**Provided passage:**
..............................

A detailed mechanistic simulation model is constructed and calibrated against a set of experimental measurements. The fluid model is defined based on equilibrium saturation pressures and gas-oil ratios corresponding to different combinations of solvent and dead oil. The viscosity model is formulated using measurements at different temperatures and solvent-oil mixtures. Reaction kinetics is implemented to represent the non-equilibrium exsolution of gas from solution gas to bubble gas and free gas in foamy oil flow. The simulation model predicts a delay in free gas formation in the sand pack, as observed in the experimental program. Propane-based and carbon dioxide-based solvent mixtures exhibit significant foamy oil characteristics, enabling the oil viscosity to remain close to its live oil value. The rates of gas exsolution and oil production are strongly dependent on the pressure depletion schedule, as well as the solvent compositions and properties.

..............................

**Recorded data:**
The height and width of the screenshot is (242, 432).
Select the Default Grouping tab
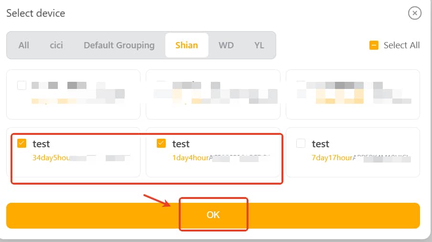coord(119,45)
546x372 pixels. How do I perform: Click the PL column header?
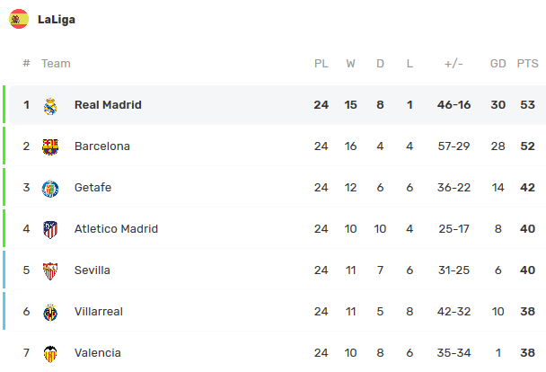(321, 64)
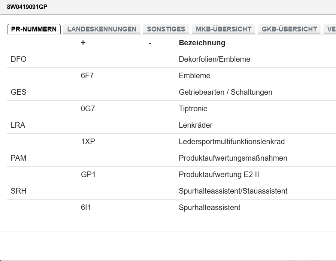Click the 0G7 Tiptronic entry

pyautogui.click(x=172, y=109)
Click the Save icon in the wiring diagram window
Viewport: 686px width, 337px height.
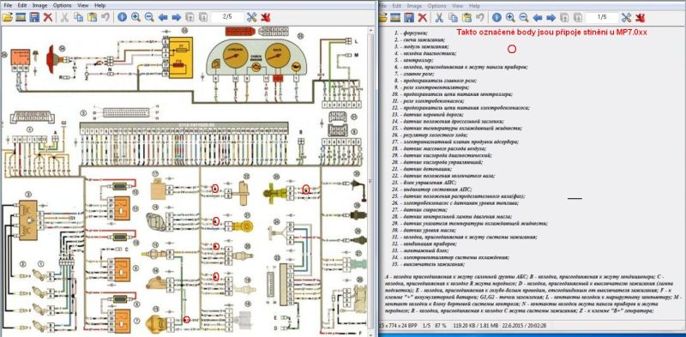tap(34, 17)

..............................

**Challenge:**
In the foamy oil simulation passage, which two kinds of solvent mixtures show significant foamy oil characteristics?

**Solution for this task:**
Propane-based and carbon dioxide-based solvent mixtures.